**GIVEN PROBLEM**
Copy these records line for line, with no changes.

═══ INPUT DATA ═══

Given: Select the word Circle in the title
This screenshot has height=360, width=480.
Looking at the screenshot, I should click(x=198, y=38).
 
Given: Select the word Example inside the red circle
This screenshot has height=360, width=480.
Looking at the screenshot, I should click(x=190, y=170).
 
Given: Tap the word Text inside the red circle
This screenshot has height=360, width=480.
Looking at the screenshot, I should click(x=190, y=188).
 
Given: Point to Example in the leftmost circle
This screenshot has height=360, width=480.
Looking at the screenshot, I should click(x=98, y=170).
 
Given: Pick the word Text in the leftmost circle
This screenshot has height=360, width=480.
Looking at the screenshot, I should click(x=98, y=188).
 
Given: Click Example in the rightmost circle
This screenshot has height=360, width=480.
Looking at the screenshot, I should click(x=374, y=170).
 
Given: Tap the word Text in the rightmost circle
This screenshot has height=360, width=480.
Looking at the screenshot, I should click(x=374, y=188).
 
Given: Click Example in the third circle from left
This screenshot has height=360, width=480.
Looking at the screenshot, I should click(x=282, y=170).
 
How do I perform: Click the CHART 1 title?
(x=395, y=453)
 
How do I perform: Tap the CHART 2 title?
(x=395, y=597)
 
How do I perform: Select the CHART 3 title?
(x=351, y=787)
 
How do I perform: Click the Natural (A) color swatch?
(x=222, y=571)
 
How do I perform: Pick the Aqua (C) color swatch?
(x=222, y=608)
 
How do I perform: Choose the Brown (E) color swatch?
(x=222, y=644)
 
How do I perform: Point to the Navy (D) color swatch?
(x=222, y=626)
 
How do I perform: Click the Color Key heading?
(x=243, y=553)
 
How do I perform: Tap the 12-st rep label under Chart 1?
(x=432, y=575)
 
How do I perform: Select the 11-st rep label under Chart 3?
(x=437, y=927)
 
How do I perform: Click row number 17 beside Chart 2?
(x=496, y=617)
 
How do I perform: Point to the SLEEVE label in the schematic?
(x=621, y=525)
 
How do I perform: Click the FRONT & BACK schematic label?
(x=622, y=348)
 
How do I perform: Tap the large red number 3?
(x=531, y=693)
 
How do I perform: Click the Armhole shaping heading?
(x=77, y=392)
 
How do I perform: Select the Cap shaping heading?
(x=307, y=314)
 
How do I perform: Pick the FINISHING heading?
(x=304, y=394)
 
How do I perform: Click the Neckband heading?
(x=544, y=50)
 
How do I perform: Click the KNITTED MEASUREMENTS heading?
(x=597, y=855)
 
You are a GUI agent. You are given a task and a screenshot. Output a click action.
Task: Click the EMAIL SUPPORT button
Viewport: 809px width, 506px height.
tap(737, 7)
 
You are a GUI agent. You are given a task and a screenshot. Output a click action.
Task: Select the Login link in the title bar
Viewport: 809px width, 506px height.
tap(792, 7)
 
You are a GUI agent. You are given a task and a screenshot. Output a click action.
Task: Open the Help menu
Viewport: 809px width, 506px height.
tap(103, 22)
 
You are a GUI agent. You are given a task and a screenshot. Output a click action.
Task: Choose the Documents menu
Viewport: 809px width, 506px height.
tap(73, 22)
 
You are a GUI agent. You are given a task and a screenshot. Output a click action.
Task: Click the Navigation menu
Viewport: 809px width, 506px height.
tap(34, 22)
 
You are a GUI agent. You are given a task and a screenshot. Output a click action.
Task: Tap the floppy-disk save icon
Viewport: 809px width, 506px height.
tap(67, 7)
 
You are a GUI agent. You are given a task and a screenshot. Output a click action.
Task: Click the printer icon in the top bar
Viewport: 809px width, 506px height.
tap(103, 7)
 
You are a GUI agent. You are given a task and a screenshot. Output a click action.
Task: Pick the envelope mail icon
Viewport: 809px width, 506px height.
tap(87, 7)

═══

**THE ANSWER**
Given: Select the word Circle in the title
This screenshot has height=360, width=480.
Looking at the screenshot, I should click(x=198, y=38).
 
Given: Select the word Example inside the red circle
This screenshot has height=360, width=480.
Looking at the screenshot, I should click(x=190, y=170).
 
Given: Tap the word Text inside the red circle
This screenshot has height=360, width=480.
Looking at the screenshot, I should click(x=190, y=188).
 
Given: Point to Example in the leftmost circle
This screenshot has height=360, width=480.
Looking at the screenshot, I should click(x=98, y=170).
 
Given: Pick the word Text in the leftmost circle
This screenshot has height=360, width=480.
Looking at the screenshot, I should click(x=98, y=188).
 
Given: Click Example in the rightmost circle
This screenshot has height=360, width=480.
Looking at the screenshot, I should click(x=374, y=170).
 
Given: Tap the word Text in the rightmost circle
This screenshot has height=360, width=480.
Looking at the screenshot, I should click(x=374, y=188).
 
Given: Click Example in the third circle from left
This screenshot has height=360, width=480.
Looking at the screenshot, I should click(x=282, y=170).
 
How do I perform: Click the CHART 1 title?
(x=395, y=453)
 
How do I perform: Tap the CHART 2 title?
(x=395, y=597)
 
How do I perform: Select the CHART 3 title?
(x=351, y=787)
 
How do I perform: Click the Natural (A) color swatch?
(x=222, y=571)
 
How do I perform: Pick the Aqua (C) color swatch?
(x=222, y=608)
 
How do I perform: Choose the Brown (E) color swatch?
(x=222, y=644)
 
How do I perform: Point to the Navy (D) color swatch?
(x=222, y=626)
 
How do I perform: Click the Color Key heading?
(x=243, y=553)
 
How do I perform: Tap the 12-st rep label under Chart 1?
(x=432, y=575)
 
How do I perform: Select the 11-st rep label under Chart 3?
(x=437, y=927)
 
How do I perform: Click row number 17 beside Chart 2?
(x=496, y=617)
 
How do I perform: Point to the SLEEVE label in the schematic?
(x=621, y=525)
 
How do I perform: Click the FRONT & BACK schematic label?
(x=622, y=348)
 
How do I perform: Tap the large red number 3?
(x=531, y=693)
 
How do I perform: Click the Armhole shaping heading?
(x=77, y=392)
 
How do I perform: Select the Cap shaping heading?
(x=307, y=314)
 
How do I perform: Pick the FINISHING heading?
(x=304, y=394)
 
How do I perform: Click the Neckband heading?
(x=544, y=50)
 
How do I perform: Click the KNITTED MEASUREMENTS heading?
(x=597, y=855)
 
You are a GUI agent. You are given a task and a screenshot. Output a click action.
Task: Click the EMAIL SUPPORT button
Viewport: 809px width, 506px height.
tap(737, 7)
 
You are a GUI agent. You are given a task and a screenshot. Output a click action.
Task: Select the Login link in the title bar
Viewport: 809px width, 506px height.
tap(792, 7)
 
You are a GUI agent. You are given a task and a screenshot. Output a click action.
Task: Open the Help menu
Viewport: 809px width, 506px height.
tap(103, 22)
 
You are a GUI agent. You are given a task and a screenshot. Output a click action.
Task: Choose the Documents menu
Viewport: 809px width, 506px height.
tap(73, 22)
 
You are a GUI agent. You are given a task and a screenshot. Output a click action.
Task: Click the Navigation menu
Viewport: 809px width, 506px height.
tap(34, 22)
 
You are a GUI agent. You are given a task and a screenshot. Output a click action.
Task: Tap the floppy-disk save icon
Viewport: 809px width, 506px height.
tap(67, 7)
 
You are a GUI agent. You are given a task and a screenshot. Output a click action.
Task: Click the printer icon in the top bar
Viewport: 809px width, 506px height.
tap(103, 7)
 
You are a GUI agent. You are given a task and a screenshot. Output a click action.
Task: Pick the envelope mail icon
Viewport: 809px width, 506px height.
tap(87, 7)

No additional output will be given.